Ключевые слова. Лекарственные средства, острые отравления, лабораторная диагностика. Key words. Drugs, acute poisoning, laboratory diagnostics.
ВВЕДЕНИЕ
По статистике отравления гипотензивными препаратами составляют 5% от всех острых отравлений и 11% от отравлений лекарственными средствами [1]. При этом наибольшее токсикологическое значение имеют атенолол, пропранолол, бисопролол, метопролол, нифедипин, эналаприл и верапамил.
Острые отравления указанными препаратами имеют сходные симптомы, но требуют разных подходов к лечению, поэтому необходима методика точного и экспрессного обнаружения токсикантов в моче больных. Исследуемые вещества сильно различаются по своим физико-химическим свойствам, что вызывает трудности при аналитическом скрининге [2]. Среди современных методов обнаружения
большинство исследователей отдает предпочтение хроматографическим методам (ТСХ, ГХ, ВЭЖХ) [3—11]. В практике химико-токсикологических лабораторий широко используется ТСХ как скри-нинговый метод. Достоинствами ТСХ являются доступность, экспрессность, однако метод не всегда обладает достаточной селективностью. ГХ-МС используется как подтверждающий метод анализа благодаря высокой чувствительности и селективности.
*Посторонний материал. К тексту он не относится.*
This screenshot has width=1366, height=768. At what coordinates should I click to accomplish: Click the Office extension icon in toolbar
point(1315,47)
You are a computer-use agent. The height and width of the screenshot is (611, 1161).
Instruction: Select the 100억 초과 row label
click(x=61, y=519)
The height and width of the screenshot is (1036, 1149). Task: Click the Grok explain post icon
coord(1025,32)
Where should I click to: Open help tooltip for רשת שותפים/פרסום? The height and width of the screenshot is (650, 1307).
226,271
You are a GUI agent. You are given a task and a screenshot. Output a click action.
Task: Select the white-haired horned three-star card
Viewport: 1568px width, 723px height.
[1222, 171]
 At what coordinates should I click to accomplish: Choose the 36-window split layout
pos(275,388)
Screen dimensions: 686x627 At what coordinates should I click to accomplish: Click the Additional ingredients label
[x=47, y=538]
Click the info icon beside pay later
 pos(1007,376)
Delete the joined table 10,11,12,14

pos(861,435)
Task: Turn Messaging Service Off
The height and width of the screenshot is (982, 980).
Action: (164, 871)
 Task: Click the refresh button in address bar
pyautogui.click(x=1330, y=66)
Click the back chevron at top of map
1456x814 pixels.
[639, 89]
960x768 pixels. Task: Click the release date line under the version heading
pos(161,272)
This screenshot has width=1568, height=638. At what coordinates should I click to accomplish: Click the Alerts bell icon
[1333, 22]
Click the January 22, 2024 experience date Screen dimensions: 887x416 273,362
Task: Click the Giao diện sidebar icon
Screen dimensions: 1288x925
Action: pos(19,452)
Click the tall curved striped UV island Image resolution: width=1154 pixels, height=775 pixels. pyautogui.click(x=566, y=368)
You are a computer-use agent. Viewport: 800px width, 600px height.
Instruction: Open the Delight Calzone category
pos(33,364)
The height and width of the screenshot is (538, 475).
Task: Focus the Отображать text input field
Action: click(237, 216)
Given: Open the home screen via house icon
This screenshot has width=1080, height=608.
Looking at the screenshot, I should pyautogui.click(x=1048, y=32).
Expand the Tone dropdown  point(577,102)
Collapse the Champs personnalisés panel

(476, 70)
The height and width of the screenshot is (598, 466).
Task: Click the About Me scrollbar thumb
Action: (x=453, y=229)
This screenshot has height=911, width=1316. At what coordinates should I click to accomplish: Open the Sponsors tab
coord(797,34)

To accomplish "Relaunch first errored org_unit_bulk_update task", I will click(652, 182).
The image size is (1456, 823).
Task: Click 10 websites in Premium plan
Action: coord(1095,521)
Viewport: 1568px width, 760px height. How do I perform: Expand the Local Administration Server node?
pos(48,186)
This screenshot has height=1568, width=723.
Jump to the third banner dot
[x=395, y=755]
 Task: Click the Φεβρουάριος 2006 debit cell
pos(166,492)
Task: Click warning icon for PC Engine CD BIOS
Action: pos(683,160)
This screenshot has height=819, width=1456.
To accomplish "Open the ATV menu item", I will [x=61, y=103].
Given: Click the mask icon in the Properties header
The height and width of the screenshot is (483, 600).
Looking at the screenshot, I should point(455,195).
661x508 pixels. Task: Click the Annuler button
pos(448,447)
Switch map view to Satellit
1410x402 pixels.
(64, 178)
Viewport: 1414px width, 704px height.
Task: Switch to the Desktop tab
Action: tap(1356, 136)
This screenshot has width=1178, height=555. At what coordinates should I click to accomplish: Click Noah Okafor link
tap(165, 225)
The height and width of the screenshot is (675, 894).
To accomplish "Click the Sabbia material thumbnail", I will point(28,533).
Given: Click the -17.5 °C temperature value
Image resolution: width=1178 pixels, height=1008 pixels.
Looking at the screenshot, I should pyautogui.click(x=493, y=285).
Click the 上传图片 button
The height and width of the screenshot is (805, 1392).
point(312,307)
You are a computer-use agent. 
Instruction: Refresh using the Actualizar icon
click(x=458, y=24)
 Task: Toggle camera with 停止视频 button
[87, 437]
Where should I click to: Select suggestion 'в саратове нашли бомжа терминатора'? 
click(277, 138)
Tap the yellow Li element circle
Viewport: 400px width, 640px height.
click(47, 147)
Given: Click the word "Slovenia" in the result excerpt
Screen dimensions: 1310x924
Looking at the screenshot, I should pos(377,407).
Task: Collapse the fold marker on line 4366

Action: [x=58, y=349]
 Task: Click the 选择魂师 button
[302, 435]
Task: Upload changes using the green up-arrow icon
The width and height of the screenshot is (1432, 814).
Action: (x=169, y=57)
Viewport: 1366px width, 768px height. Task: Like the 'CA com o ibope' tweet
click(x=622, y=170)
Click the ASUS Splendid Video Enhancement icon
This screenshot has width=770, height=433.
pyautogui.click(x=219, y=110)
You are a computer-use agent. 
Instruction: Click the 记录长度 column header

Целью исследования было создание методики аналитического обнаружения гипотензивных лекарственных средств для диагностики острых отравлений.
ОБОРУДОВАНИЕ И МАТЕРИАЛЫ
Анализ методом ТСХ проводили на пластинах Macherey-Nagel POLYGRAM® SIL G/UV254 (Германия) со слоем сорбента silica gel UV254 0,25 mm в качестве неподвижной фазы. Для приготовления подвижных фаз использовали толуол (хч), изопропанол (чда), хлороформ (хч), этанол 96%, этилацетат (хч), ацетон (хч), концентрированный раствор аммиака (осч), ледяную уксусную кислоту (хч). Проявление пластин проводили с помощью реактива Драген-дорфа (модифицированный) [12], реактива Либер-мана [13] и смесью концентрированных серной и азотной (хч) кислот в соотношении 1:1. Анализ методом ГХ-МС проводили на приборе Thermo Trace GC Ultra с масс-спектрометрическим детектором DSQ II (США). Колонка TR-5MS, длина 30 м, внутренний диаметр 0,25 мм, толщина пленки неподвижной жидкой фазы 0,25 мкм. Газ-носитель — гелий. Использовалась скрининговая температурная программа от 50 до 280°C. Детектирование проводилось по полному ионному току в диапазоне m/z 45-650, ионизация электронным ударом с энергией 70 эВ. Для идентификации веществ использовалась компьютерная библиотека масс-спектров Pfleger, Maurer & Weber Library for Drugs and Pesticides. Стандартные растворы лекарственных веществ в этила-цетате готовили из субстанций методом серийных разведений. Пробоподготовка образцов мочи про-
изводилась путем жидкость-жидкостной экстракции с использованием готовых экстракционных систем Тох1ЧиЪе А и Тох1ЧиЪе В (Уапап, США).
ЭКСПЕРИМЕНТАЛЬНАЯ ЧАСТЬ
Для анализа методом ТСХ для веществ нейтрального и основного характера (атенолол, про-пранолол, верапамил, нифедипин) были выбраны следующие подвижные фазы: толуол — изопропанол — конц. раствор аммиака (5:4:1), хлороформ — этанол (9:1), этилацетат — этанол — конц. раствор аммиака (10:30:1). Для эналаприла как вещества слабокислого характера были выбраны следующие подвижные фазы: ацетон — ледяная уксусная кислота (20:1), хлороформ — ацетон — ледяная уксусная кислота (10:2:2). Перед проведением анализа хроматографическая камера насыщалась парами подвижной фазы в течение 15 мин. На линию старта пластинки наносили по 5 мкл стандартных растворов лекарственных веществ в концентрации 500 мкг/мл. Пластинки помещались в хроматографическую камеру, и проводилось разделение методом восходящего хроматографирования. Детектирование веществ осуществляли по гашению флюоресценции в УФ-свете; окрашиванию после обработки модифицированным реактивом Дра-гендорфа, реактивом Либермана, смесью концентрированных серной и азотной кислот (1:1). При пробоподготовке в Тох1ЧиЪе помещали 3 мл мочи больного. Проводили экстракцию на шейкере с частотой 100 об./мин в течение 3 мин. Далее фазы разделяли центрифугирование в течение 5 мин со скоростью 3200 об./мин. Отбирали органическую фазу (верхний слой), упаривали досуха. Сухой остаток перерастворяли в 200 мкл этилацетата.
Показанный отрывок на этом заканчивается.